It was finally put to the test on Monday, when Ingenuity successfully spun up its blades and took off from the ground, hovering before safely touching back down again. That marked the first time that humanity had ever conducted a controlled, powered flight on another planet.

The new test saw the helicopter hover slightly higher, to an altitude of five rather than three meters. When it got to that height, it hovered briefly and then tilted itself so that it could move sideways for two meters.

There, it moved around to use its colour camera to take a number of pictures, which Nasa will receive back from the helicopter. Those pictures did not come in the most recent downlink from the helicopter, but Nasa advised followrs to “stay tuned!”

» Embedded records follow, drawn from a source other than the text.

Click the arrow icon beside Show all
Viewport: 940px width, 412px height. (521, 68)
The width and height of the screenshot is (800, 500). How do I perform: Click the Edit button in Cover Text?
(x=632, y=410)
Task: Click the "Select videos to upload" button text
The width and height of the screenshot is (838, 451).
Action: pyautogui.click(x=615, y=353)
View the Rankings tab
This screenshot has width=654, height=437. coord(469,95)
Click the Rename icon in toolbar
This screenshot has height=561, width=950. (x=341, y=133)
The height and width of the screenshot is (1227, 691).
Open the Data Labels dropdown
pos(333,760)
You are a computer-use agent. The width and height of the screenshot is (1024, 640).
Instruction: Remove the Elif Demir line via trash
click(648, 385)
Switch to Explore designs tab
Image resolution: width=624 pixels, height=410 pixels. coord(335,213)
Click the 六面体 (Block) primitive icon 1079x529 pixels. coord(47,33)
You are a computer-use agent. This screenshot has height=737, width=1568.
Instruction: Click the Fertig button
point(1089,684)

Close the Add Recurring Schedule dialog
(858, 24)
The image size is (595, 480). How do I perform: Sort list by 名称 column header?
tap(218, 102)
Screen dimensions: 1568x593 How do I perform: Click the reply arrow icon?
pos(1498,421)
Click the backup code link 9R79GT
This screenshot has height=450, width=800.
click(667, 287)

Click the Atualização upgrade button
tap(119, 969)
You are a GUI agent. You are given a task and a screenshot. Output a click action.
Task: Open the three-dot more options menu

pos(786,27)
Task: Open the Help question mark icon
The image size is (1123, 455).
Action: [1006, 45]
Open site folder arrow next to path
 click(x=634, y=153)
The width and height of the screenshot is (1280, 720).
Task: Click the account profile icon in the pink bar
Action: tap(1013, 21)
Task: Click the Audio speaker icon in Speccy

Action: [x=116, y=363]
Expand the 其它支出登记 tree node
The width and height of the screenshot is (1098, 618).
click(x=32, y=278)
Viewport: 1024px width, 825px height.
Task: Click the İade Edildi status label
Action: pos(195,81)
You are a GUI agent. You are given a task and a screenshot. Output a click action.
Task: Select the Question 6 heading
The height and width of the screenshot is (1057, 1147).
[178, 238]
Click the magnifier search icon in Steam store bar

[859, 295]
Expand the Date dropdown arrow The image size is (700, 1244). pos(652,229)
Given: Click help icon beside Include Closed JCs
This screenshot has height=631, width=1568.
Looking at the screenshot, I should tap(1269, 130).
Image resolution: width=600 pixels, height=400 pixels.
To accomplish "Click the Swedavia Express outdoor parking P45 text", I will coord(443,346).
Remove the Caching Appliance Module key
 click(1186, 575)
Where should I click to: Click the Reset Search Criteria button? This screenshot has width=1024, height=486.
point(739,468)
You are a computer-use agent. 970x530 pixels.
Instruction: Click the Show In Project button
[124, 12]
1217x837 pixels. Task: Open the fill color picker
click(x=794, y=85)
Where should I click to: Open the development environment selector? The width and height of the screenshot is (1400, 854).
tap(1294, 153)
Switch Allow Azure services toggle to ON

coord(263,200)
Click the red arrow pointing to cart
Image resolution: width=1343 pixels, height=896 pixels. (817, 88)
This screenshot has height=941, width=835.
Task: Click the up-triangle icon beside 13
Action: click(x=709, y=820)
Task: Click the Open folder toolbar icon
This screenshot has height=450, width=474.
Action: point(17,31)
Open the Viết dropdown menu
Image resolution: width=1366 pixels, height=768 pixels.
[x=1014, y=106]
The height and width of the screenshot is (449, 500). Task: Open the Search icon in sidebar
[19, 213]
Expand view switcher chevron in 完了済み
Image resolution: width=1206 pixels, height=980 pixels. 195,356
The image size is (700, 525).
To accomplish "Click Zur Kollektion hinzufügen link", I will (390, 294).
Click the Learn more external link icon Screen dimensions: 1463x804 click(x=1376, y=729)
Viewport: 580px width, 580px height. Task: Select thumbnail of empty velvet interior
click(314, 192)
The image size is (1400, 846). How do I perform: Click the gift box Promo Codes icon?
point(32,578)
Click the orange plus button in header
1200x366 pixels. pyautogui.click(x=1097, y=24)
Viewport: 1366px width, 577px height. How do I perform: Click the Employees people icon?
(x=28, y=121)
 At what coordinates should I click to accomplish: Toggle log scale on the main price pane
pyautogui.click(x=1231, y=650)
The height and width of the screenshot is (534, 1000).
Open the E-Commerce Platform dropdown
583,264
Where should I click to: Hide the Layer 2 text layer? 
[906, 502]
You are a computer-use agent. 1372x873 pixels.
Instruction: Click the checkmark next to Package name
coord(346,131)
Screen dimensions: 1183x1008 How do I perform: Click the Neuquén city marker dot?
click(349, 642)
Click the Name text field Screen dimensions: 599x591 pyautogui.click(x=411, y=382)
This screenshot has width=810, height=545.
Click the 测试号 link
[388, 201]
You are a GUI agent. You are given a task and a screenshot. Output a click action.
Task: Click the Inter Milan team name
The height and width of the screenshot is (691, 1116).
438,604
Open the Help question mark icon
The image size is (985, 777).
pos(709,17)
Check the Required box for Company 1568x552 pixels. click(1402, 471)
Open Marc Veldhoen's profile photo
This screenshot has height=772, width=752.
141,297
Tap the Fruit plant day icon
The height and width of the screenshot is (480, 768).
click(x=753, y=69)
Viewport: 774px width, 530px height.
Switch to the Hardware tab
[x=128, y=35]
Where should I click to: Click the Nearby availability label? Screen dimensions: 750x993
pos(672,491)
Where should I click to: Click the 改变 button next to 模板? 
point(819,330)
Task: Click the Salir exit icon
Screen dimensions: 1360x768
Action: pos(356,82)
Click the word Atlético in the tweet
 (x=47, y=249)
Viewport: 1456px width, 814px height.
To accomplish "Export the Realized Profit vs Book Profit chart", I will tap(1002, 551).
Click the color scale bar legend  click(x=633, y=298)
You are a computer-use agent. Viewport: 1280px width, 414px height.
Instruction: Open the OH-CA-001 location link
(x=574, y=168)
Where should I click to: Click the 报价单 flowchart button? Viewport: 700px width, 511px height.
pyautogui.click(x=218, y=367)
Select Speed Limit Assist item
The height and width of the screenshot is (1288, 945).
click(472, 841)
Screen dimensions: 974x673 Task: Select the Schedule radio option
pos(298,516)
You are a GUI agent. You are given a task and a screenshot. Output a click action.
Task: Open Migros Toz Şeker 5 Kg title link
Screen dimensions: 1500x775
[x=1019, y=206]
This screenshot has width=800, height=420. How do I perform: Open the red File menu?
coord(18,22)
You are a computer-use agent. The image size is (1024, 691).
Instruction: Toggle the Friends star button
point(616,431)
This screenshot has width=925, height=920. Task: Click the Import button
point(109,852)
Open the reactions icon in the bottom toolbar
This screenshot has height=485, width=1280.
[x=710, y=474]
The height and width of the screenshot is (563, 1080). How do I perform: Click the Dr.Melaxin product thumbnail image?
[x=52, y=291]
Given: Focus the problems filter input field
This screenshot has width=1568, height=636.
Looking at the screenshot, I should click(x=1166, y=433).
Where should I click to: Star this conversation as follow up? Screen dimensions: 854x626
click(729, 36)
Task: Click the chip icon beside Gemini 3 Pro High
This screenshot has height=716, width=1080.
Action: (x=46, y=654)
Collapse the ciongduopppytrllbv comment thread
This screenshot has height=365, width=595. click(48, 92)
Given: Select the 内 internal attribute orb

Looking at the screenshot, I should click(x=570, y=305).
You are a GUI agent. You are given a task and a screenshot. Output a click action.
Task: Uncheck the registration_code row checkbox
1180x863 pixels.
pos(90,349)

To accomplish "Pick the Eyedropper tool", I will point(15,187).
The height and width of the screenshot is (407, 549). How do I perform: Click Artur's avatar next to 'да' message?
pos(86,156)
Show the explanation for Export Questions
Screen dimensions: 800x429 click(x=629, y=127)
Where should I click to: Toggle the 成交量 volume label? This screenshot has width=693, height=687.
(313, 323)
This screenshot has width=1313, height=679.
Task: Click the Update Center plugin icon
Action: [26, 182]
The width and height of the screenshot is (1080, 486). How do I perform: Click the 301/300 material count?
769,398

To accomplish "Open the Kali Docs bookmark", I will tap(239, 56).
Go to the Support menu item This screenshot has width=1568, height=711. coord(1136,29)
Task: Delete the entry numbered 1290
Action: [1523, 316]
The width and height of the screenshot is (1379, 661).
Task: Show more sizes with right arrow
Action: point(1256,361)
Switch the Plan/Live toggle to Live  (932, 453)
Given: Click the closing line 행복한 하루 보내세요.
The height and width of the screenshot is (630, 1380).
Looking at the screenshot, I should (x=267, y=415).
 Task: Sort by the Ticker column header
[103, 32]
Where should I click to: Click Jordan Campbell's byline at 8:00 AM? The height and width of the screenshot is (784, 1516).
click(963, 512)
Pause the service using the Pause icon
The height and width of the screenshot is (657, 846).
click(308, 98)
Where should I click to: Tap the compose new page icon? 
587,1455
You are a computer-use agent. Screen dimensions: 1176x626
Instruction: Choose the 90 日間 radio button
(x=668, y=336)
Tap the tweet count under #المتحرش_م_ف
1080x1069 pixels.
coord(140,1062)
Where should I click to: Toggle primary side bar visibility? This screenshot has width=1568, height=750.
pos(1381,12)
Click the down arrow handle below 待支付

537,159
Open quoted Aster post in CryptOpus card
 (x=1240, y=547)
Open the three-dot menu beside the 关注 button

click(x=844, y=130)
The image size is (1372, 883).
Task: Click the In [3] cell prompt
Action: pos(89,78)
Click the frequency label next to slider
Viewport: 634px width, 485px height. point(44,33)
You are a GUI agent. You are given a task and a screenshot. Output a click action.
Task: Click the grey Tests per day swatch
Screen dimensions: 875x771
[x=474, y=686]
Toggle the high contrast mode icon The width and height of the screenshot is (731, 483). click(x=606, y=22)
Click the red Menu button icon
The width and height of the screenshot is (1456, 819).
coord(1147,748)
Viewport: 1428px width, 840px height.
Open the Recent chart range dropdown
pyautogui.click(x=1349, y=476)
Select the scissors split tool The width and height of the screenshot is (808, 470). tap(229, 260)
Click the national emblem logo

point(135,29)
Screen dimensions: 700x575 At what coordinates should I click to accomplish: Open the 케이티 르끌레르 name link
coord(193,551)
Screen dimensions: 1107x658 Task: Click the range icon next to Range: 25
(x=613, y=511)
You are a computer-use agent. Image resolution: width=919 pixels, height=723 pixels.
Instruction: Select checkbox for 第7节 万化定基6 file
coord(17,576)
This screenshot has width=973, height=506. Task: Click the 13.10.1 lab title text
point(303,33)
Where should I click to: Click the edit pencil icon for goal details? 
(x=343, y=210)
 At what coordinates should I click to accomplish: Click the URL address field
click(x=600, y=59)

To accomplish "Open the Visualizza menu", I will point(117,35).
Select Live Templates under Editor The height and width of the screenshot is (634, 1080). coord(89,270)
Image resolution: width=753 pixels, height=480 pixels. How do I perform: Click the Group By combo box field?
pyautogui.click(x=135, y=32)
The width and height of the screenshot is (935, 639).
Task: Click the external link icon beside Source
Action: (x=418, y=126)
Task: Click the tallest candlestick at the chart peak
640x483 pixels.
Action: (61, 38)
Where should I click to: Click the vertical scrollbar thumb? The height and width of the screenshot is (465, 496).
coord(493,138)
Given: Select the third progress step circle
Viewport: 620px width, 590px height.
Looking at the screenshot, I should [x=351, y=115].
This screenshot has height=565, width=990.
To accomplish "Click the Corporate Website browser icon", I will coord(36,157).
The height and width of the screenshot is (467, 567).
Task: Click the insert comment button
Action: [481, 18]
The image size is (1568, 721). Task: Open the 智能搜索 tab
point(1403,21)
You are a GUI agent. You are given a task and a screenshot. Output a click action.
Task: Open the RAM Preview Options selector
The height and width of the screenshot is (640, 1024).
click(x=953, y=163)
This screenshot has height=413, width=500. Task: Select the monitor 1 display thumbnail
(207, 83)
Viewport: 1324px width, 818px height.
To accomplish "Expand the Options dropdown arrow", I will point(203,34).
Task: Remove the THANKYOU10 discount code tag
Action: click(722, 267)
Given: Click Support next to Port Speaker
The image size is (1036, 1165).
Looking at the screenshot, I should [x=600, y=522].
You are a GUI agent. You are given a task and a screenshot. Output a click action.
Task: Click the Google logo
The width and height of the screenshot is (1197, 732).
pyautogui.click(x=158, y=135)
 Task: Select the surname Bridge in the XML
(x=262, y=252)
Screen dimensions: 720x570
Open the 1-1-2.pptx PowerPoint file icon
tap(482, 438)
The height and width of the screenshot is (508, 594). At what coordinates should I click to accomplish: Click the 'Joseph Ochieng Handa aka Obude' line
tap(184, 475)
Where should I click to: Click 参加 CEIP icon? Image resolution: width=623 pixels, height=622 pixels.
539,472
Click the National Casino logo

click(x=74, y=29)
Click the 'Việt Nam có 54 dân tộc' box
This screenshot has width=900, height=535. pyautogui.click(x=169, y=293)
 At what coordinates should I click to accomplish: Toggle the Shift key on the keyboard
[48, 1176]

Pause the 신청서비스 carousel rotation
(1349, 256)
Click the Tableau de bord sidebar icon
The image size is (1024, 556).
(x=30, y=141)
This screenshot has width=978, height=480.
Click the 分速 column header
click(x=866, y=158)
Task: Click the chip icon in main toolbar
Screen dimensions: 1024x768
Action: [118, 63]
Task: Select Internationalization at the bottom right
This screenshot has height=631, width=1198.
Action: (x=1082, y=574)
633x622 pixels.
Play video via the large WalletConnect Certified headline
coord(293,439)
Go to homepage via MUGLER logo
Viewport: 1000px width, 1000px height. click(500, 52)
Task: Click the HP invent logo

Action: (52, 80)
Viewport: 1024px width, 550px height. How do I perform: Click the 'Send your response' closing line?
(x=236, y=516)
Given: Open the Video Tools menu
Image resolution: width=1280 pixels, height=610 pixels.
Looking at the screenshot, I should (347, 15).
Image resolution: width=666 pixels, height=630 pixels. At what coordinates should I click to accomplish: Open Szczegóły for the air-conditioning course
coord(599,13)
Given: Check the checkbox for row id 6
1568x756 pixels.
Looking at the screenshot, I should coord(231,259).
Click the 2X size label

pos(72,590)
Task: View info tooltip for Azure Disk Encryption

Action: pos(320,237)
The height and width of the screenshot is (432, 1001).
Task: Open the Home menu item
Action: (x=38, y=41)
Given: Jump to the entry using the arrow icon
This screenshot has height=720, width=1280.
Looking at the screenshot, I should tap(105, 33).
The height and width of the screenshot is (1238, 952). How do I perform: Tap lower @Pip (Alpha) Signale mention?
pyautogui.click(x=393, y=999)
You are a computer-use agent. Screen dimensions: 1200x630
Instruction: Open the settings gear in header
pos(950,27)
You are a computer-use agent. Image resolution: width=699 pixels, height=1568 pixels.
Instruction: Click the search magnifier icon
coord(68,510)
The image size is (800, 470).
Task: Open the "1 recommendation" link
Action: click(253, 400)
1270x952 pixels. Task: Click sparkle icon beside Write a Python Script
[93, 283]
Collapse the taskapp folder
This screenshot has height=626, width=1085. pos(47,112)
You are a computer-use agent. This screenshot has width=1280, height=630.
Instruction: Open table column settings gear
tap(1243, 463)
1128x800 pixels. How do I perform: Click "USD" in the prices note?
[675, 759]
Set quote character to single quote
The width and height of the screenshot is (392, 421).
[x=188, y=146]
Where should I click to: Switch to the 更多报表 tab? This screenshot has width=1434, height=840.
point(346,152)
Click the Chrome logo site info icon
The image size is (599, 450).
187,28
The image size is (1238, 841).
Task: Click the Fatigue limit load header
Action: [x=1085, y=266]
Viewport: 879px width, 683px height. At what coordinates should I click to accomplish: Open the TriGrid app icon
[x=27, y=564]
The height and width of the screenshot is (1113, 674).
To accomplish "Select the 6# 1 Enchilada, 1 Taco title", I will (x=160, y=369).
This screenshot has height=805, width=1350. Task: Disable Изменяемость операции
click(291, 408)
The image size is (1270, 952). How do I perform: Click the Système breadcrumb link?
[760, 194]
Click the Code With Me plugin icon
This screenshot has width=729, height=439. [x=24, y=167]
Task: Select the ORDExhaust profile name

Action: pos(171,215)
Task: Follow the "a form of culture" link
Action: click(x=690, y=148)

“We hope to downlink those in the coming sols [Mars days],” Nasa wrote on Twitter. “While taking the images was part of the flight plan, we needed to prioritize getting the flight data (and this smaller black-and-white image) first. We’ll share them as soon as we have them!”

Ingenuity then dropped down safely back onto the surface.

Nasa intends to make a number of such tests in the coming weeks, during what it is calling the “month of Ingenuity”. Those tests will see the helicopter fly progressively higher, further and longer.

All of that is in service of a craft that is intended entirely as a technological test, rather than a science mission. Data from each of the flights will be used to inform future engineering, including yet more spacecraft designed to fly on other worlds.